The shrinking hub

When Delta and Northwest Airlines announced their merger, then Northwest boss Doug Steenland said Delta’s hub in Cincinnati and Northwest’s hub in Memphis would be kept intact. “We have the right size of operation to make Memphis profitable” he said in April 2008. All of the hubs have a “very secure future.”

Some people thought that assurance was made for political reasons. No sense upsetting a congressman or senator who could raise anti-trust objections. But Steenland insisted the statement wasn’t about politics.

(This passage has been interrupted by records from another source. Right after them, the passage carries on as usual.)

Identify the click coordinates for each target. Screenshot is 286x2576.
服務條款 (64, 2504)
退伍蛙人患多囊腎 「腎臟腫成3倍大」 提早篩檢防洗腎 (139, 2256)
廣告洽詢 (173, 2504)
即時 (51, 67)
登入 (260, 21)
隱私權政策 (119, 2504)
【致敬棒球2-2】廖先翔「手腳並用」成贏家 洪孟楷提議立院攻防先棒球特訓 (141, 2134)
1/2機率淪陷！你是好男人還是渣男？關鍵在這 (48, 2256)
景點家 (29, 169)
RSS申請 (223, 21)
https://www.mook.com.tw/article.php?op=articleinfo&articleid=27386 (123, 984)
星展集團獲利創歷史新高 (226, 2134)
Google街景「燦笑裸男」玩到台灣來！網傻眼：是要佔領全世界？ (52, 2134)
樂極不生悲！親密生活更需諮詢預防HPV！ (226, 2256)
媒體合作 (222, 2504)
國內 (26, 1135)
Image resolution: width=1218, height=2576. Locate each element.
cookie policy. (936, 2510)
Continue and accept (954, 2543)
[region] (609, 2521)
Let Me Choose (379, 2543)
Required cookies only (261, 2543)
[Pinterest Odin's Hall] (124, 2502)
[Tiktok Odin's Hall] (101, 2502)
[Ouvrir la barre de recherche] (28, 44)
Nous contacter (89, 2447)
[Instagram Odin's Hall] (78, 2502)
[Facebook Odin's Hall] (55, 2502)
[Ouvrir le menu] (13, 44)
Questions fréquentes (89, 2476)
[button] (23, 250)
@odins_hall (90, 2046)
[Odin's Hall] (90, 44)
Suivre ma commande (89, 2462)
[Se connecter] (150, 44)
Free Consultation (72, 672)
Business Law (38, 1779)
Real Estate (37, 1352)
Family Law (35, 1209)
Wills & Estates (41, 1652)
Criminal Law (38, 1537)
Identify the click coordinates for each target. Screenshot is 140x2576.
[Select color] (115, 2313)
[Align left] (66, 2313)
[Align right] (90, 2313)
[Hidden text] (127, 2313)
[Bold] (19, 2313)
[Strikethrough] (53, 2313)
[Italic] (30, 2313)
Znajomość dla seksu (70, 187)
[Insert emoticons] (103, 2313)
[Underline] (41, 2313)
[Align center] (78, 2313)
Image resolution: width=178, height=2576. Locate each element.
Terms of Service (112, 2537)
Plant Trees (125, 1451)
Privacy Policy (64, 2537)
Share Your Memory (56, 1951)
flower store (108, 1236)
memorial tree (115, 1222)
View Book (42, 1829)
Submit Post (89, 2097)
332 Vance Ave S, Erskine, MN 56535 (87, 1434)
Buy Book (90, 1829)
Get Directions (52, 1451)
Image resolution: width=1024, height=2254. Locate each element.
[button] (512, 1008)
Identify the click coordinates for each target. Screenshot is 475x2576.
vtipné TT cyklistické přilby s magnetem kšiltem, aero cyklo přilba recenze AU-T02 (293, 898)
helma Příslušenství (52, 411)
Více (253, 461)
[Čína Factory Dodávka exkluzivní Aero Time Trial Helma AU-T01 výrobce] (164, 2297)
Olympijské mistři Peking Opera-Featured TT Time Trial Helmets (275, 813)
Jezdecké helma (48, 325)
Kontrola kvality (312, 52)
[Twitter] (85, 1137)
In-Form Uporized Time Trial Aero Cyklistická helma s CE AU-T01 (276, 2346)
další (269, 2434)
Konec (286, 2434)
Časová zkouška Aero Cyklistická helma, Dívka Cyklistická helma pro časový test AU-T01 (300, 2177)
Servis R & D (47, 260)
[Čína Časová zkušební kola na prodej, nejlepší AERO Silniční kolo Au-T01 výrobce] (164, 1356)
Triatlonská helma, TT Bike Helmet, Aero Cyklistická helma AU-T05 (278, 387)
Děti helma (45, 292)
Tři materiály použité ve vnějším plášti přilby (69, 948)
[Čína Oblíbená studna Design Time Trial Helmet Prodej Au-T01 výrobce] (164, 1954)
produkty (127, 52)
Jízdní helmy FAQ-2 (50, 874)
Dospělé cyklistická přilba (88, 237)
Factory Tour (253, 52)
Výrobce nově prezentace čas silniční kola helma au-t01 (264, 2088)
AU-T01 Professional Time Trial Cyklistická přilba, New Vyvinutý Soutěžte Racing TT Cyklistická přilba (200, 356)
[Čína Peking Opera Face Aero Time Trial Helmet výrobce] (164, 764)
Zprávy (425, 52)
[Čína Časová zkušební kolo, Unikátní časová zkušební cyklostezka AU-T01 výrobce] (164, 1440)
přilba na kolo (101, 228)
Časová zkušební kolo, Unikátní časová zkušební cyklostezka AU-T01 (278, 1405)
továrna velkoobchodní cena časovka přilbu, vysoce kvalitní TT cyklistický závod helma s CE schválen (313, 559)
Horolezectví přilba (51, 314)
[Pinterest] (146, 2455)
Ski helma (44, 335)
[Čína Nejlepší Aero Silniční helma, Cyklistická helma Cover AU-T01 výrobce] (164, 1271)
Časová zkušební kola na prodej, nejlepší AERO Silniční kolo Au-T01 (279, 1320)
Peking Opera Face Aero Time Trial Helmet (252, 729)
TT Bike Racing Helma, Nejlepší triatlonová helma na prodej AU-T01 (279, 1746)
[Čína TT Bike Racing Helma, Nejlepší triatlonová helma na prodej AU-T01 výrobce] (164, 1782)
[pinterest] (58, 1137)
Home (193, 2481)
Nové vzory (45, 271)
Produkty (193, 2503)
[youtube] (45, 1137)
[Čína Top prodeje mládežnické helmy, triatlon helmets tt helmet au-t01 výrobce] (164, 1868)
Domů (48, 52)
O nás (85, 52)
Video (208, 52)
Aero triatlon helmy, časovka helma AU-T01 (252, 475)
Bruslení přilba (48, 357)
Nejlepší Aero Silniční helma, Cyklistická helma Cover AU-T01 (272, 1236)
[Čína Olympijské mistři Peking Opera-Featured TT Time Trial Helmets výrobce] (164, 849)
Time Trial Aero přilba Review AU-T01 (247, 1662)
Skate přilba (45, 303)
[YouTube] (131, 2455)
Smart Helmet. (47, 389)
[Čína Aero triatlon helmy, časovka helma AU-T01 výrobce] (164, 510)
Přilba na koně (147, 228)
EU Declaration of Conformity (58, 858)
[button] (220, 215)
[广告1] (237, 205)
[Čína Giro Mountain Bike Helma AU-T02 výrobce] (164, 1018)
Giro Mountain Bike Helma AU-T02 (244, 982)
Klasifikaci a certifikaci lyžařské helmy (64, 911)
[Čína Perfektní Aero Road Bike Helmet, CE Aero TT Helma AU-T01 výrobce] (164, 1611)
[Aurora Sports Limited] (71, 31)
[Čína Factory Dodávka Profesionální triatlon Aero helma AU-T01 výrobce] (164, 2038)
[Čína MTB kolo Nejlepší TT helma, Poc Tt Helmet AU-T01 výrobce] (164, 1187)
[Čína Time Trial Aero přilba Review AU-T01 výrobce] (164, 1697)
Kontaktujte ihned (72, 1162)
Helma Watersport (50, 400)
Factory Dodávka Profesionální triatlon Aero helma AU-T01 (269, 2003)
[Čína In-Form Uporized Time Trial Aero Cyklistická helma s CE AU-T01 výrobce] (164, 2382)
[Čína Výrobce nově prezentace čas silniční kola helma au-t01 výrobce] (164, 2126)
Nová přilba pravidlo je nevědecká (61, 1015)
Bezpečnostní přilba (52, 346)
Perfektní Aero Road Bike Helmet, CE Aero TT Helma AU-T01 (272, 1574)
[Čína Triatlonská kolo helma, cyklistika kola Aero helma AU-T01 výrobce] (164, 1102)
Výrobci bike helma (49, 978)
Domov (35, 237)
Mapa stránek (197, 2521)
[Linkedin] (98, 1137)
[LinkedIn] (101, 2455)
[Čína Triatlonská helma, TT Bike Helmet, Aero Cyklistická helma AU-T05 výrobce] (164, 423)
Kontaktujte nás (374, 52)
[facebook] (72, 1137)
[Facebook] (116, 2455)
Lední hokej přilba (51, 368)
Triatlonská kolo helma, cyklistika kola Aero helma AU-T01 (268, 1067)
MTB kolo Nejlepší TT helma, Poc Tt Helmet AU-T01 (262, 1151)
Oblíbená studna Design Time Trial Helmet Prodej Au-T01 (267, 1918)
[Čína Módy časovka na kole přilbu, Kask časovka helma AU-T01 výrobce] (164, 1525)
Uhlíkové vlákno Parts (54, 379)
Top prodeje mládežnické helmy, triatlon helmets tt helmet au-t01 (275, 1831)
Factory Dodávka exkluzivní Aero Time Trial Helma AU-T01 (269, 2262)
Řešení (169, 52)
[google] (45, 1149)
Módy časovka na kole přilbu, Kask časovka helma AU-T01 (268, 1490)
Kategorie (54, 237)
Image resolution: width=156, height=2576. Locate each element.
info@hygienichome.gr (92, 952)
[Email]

Memphis has seen its traffic grow but it looks like Cincinnati is becoming a hub in name only, according to some numbers-crunching by The Cranky Flier.


  • Sam

    Not to pile on another hub at the mercy of the airline industry, but Cincinnati is truly a miserable airport. I’ve connected many times at all of Northwest and Delta’s various hubs, and Cincinnati is the only one that I now refuse to book through. Every gate seems to be five miles from every other, and frequently, you can’t even walk between them, but have to wait for shuttle buses that seem to run on a schedule of “as often as they damn well please.” It also seems to be chronically understaffed and under construction. Just an awful place to have to spend even an hour or two…

  • John Peschken

    If it makes business sense to keep a hub, Delta will keep a hub. If not, it will go away. I know from personal experience that the promises made by an acquiring company are pretty much worthless. They will do whatever they want with their company in the end.